I squint. Sunscreen is finding its way in by way of the outside corners of my eyes as the water runs off my wetsuit hood and onto my face. To rub or not to rub? I duck dive again and open my eyes underwater to rinse out the sting. In that split second, I see another world of colour, and shape, and shadow. Reflections and refractions creating really vivid, deep and intense light, golden, shining through bright green water. I take a picture with my mind, and surface.

Summer surf in the Tofino/Ucluelet area is a beautiful love/hate relationship: sunny and warm/small waves and crowds. Finding windows of time that coincide with favourable wind, tide, a lack of people in the water (maybe the wind switched; maybe it’s dinner hour; maybe the kids got tired) is a dance with the elements. You really fall into its rhythm.

There’s a comfortable anonymity to surfing. Wearing a wetsuit and hood, silhouetted against the sun, eyes half blind from the salt and sunset light, you are with others but also alone. I see a board I recognize a few peaks over—I wonder if it’s Dre’s, but it disappears in the trough between waves. A set wave comes to me and takes me down the beach, a lovely ride. I look back, and the backlit scene makes surfers indistinguishable, just silhouettes conveying style, or lack of it. Back to floating. The majority of time spent surfing is not actually riding a wave. Perhaps as much as 99 per cent of it is just being in the water, an active presence with time for thought.
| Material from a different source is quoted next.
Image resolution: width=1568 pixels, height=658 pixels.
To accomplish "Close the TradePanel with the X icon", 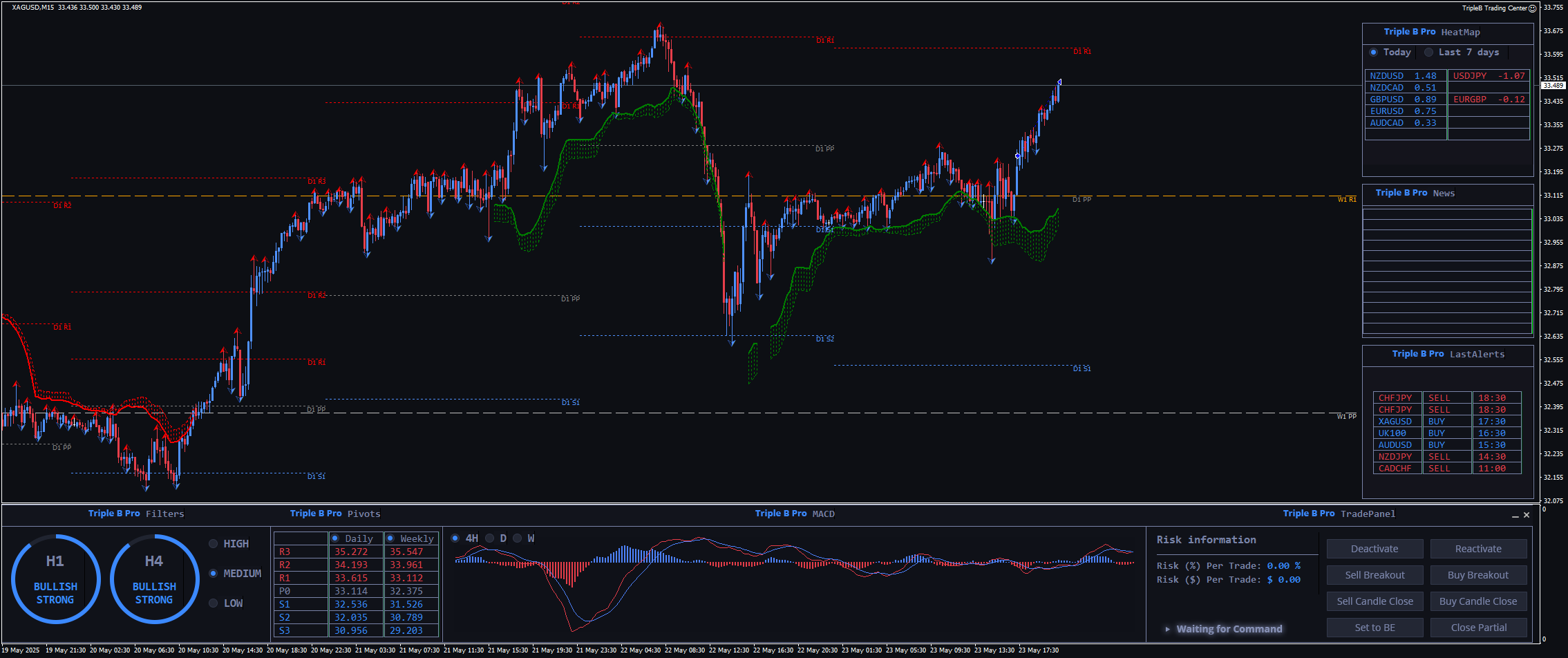I will pos(1527,515).
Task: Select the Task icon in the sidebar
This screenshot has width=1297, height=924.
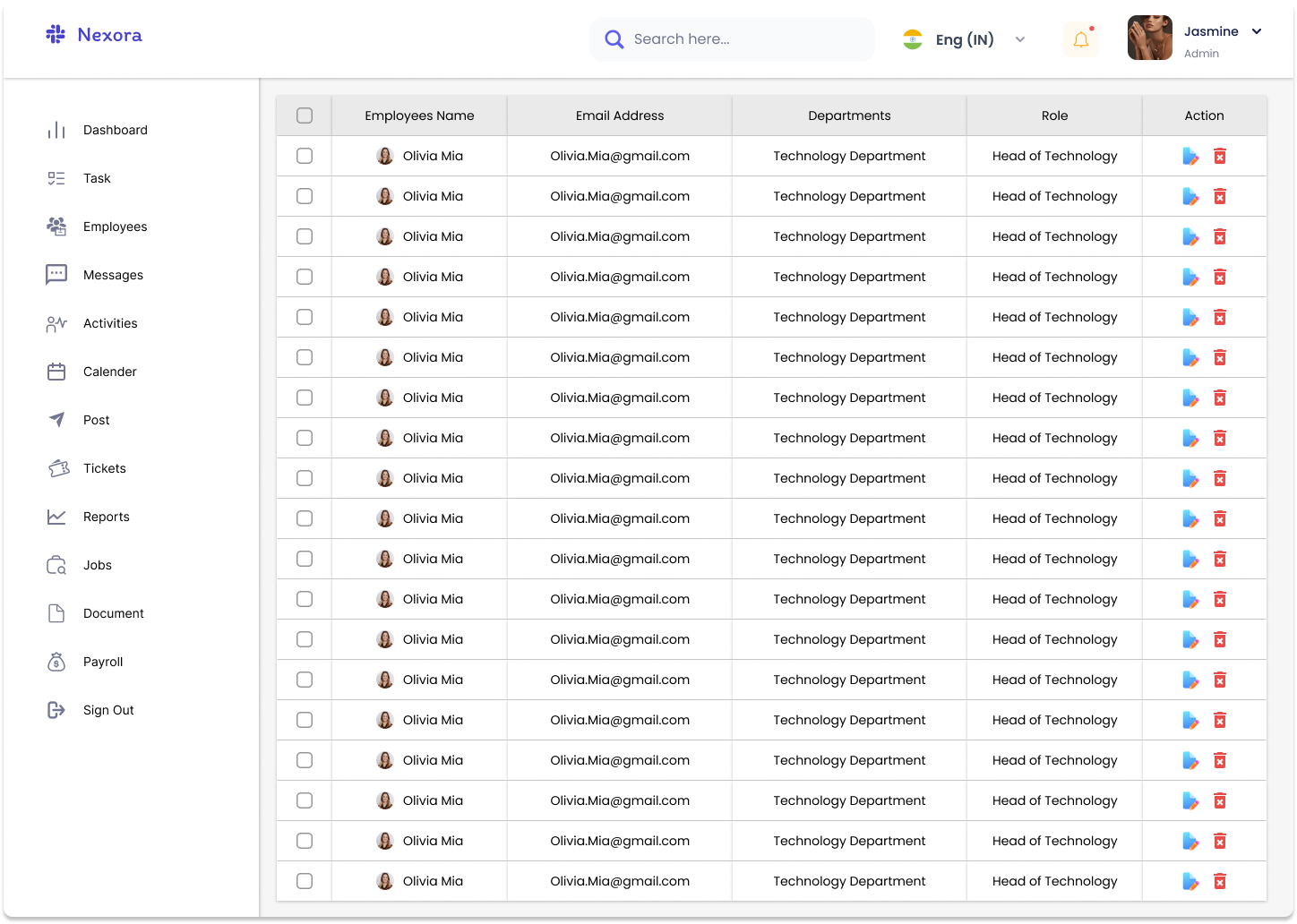Action: pos(56,178)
This work caters to those who know the feeling. Most of my art photography explores colours, shapes, and patterns, and dark shadows giving way to light. I like making the viewer’s eye work a little bit, and force them to discover the less obvious in the scene—the hidden, quiet qualities.
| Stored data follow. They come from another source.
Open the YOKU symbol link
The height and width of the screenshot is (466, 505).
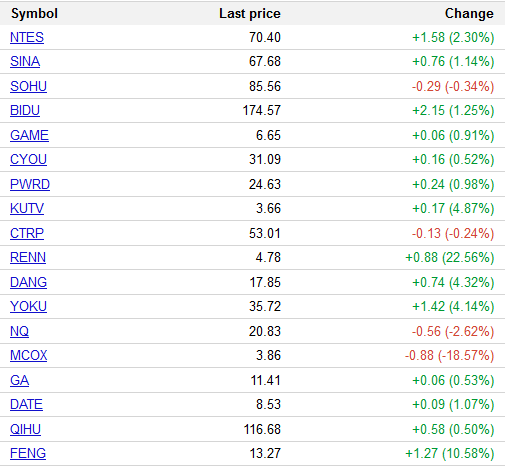(28, 306)
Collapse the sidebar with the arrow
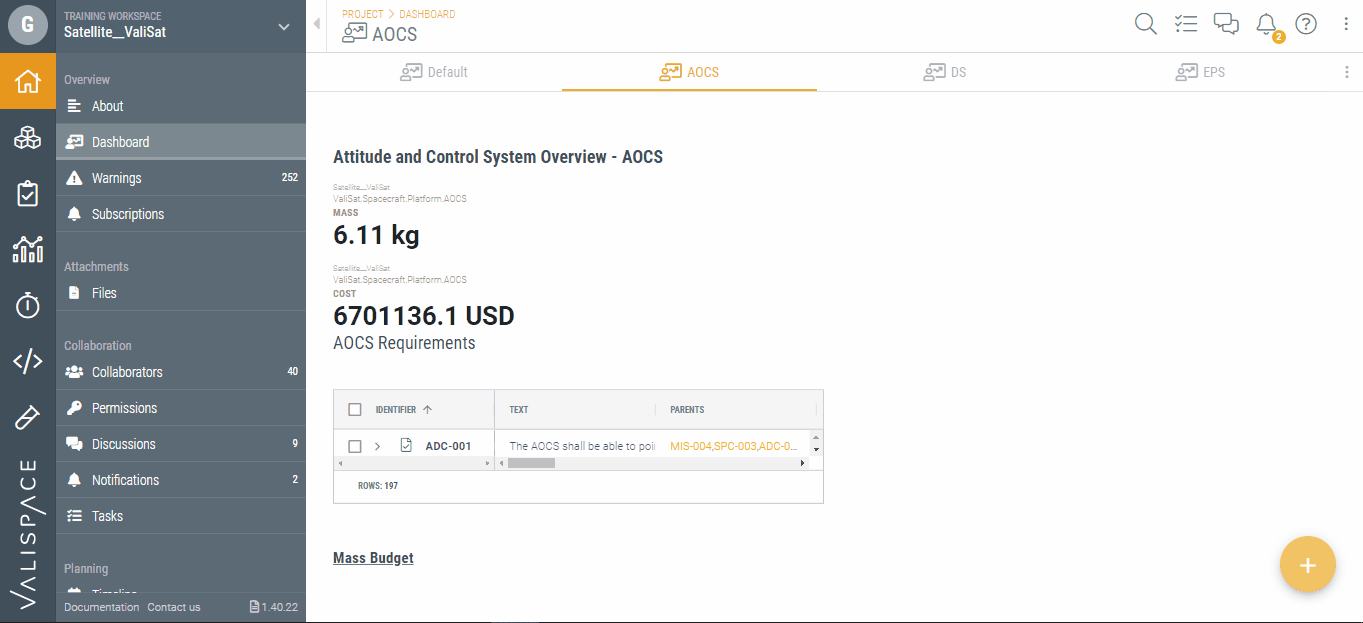 (317, 24)
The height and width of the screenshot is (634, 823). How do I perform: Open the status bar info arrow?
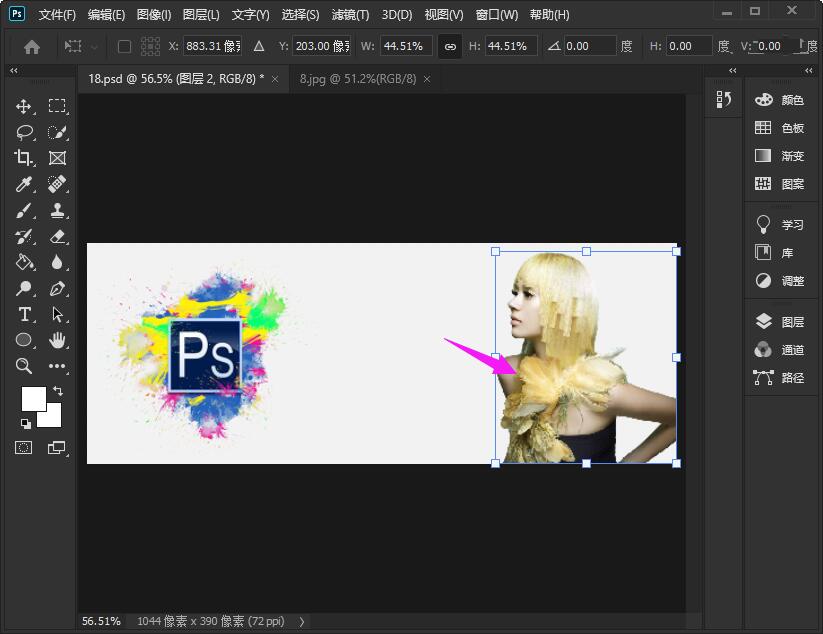pos(303,621)
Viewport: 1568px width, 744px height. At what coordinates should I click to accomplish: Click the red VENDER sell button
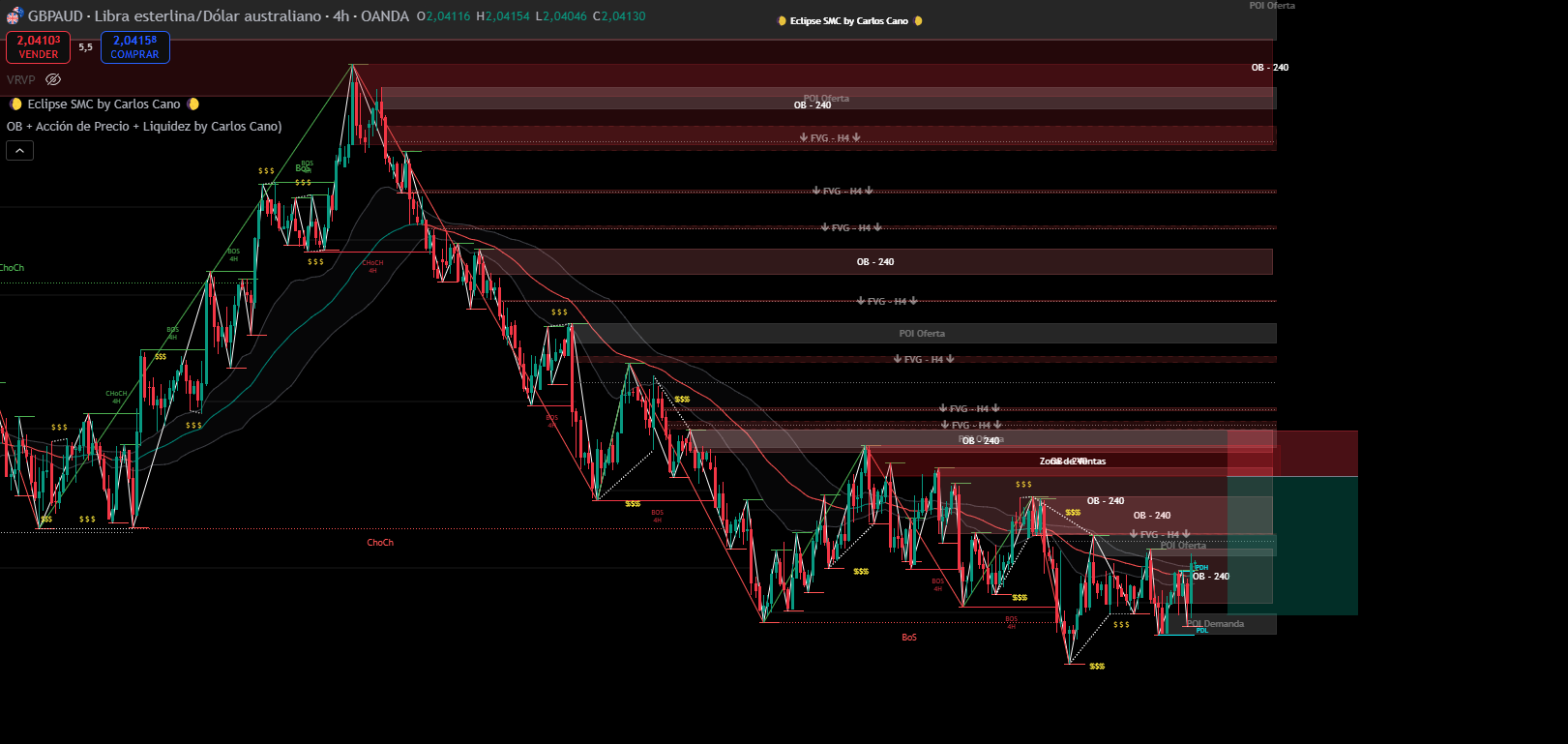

The waves are the stars. The unridden ones are the most beautiful. Floating in the water beside your surfboard, feeling the waves lift and lower you. The patterns of water glimmering on fresh beads of wax. The last wave after (after, after) the “okay, last one.” Sky and water merging into one with the loss of daylight. The late-night paddle-in. The walk back to the car with numb toes. Looking back at the waves. Shivering, changing, shivering. Looking back at the waves. Seeing a dark figure streaking across a wave and disappearing with the darkness. Wet pile of wetsuit in the bin. The waves are the stars.